# Shrimp as part of the ecosystem



## niko (Jan 28, 2004)

I noticed that in my 18 gal fish free tank containing 15 big Amano and 3 Crystal red shrimp I have very little "mulm" left to clean. Before the shrimp where there (the tank had only snails, but no fish) the mulm was always visibly sucked into the cleaning hose. Now it's much less, almost absent. It seems that the shrimp eat and process not only algae but also any small pieces of detritus that they can put in their mouth. I guess that really helps the breaking down of debries to smaller particles used by the bacteria. 

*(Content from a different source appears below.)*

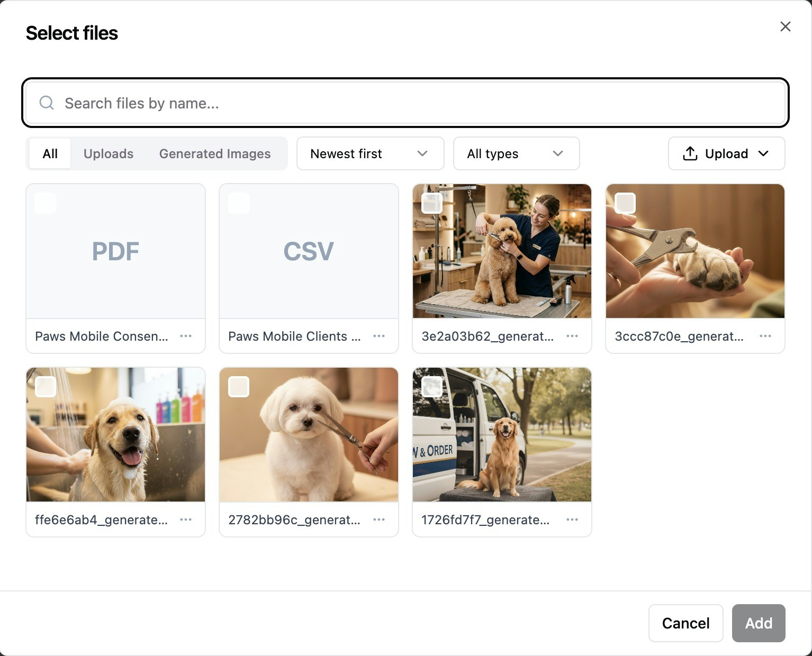Select the poodle grooming image checkbox
This screenshot has width=812, height=656.
(431, 203)
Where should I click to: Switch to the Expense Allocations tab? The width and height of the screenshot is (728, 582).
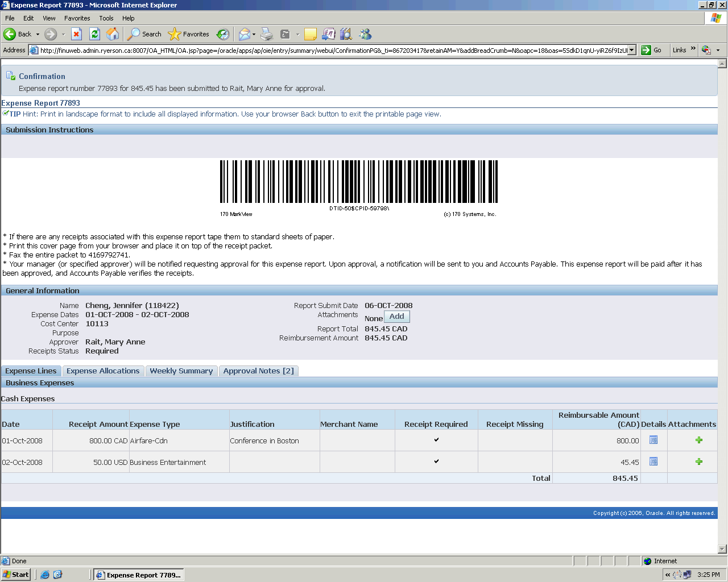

Something else - I expected at least some N and P contamination from all that shrimp in such a volume of water. But there is none. If I don't fertilize the N and P drop to zero (tested with the best cheap aquarium test kits of course, hahah). In any case if I don't fertilize the plants exibit signs of deficiency. I thought that maybe the shrimp ingest a lot of bacteria with whatever they stuff in their mouths and that somehow this actually helps the breaking down of organics even more.

So my assumption is that actually shrimp are very beneficial for a planted (and probably not only) tank because they greatly aid in the breaking down of organic matter.

What do you think about my highly scientific observations?

--Nikolay


----------



## Praxx42 (Mar 4, 2005)

Well, you already know what *I* think about shrimp. 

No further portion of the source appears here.